Over the past eight years on council, I have had the privilege of working with the people of Cumberland and I am so proud of our achievements.
During that time our little village has done some BIG things, like being the first community in B.C. to implement a social procurement framework, which maximizes community benefits from public purchases; developing a precedent-setting agreement between forestry companies/UROC/village so that we could secure the public use of our amazing trail network; being one of the first communities on the Island to establish environmental protection areas as part of development permit process that requires biodiversity, terrestrial, watercourse and riparian protection; all while moulding Cumberland into a renowned recreation and cultural hub. We secured several large grants, have started our important sewage system upgrades and have completed major infrastructure projects such as the new fire hall; the new water treatment plant; and the Dunsmuir and Bevan Road upgrades.
We have made small but important shifts toward food sustainability by allowing farm-gate sales and permitting chicken and bee-keeping.
Looking ahead to a third term, I not only want to build on the long-term vision to make Cumberland a connected community with deep social and ecological values, but I believe we, as a small village, can provide some of the inspiration needed to address the challenges of our times.
For the past three years, I was elected chair of the Comox Valley Regional District, and this has given me insight into the importance of working regionally, provincially, and federally on the multiple crises we face. In the Comox Valley, this past term was unprecedented in terms of local government officials stepping up together to address social inequities, climate change, homelessness, and supporting non-profits and businesses as we went through COVID. This degree of resolve and collaboration should not be taken for granted, and is recognized outside our region.

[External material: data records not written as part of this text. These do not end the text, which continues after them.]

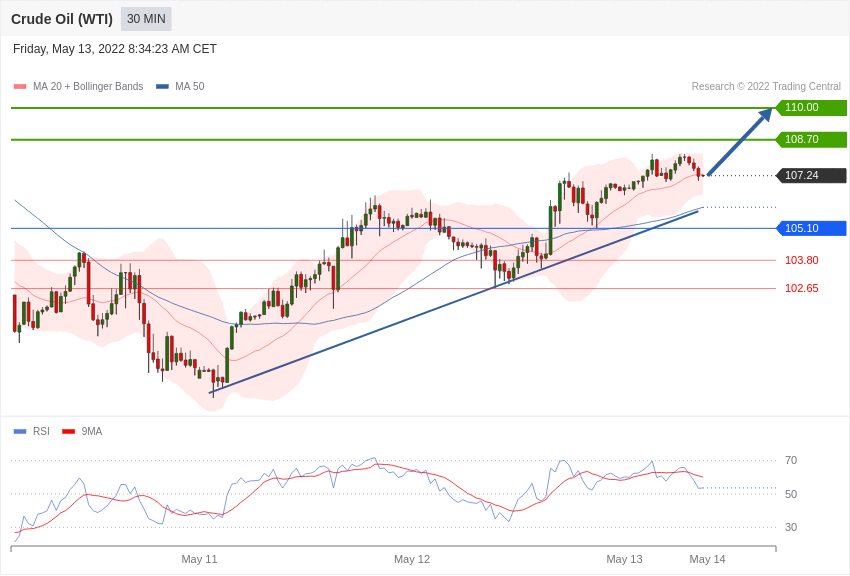Open the Research Trading Central copyright link
The image size is (850, 576).
point(766,87)

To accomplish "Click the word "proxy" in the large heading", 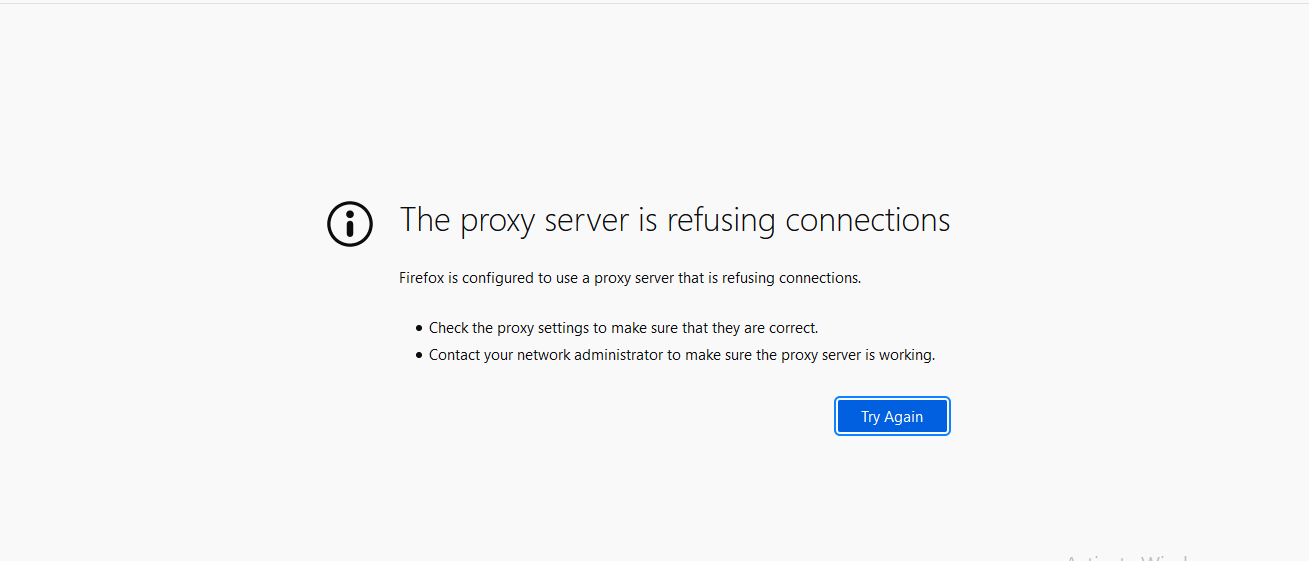I will pos(498,220).
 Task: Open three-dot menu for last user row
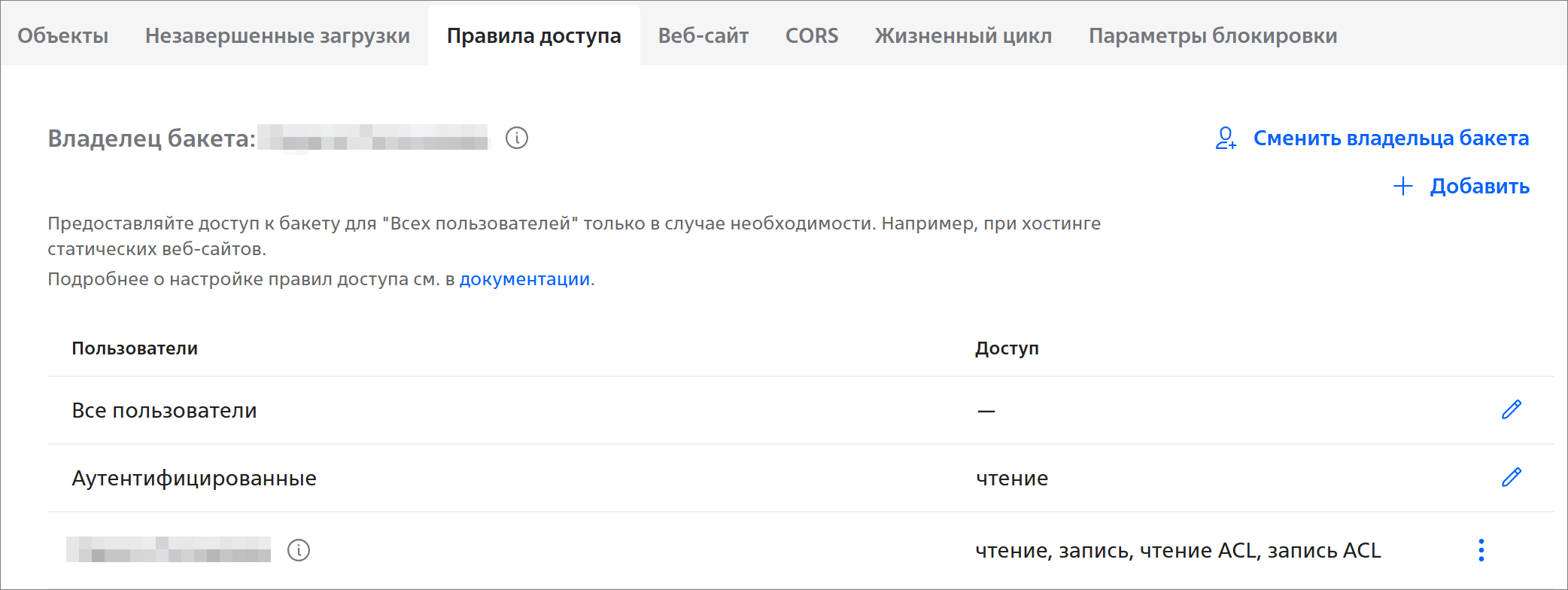(x=1481, y=550)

In the next term, I hope that Cumberland and other Comox Valley local governments will continue to push for a low carbon future through active transportation investments and reducing our dependence on fossil fuels. In prior election cycles in the Comox Valley, the balance of power lay with those who would prefer to see local government stay out of climate and social issues, and take a backseat on the profound shifts that are needed. I hope that residents of Cumberland and our region will continue to support local government officials who understand how municipalities can make a difference in partnership with provincial and federal governments; and who aren’t afraid to lead when leadership is needed. I look forward to connecting with many of you during the election period, and will be grateful for your support on Oct. 15.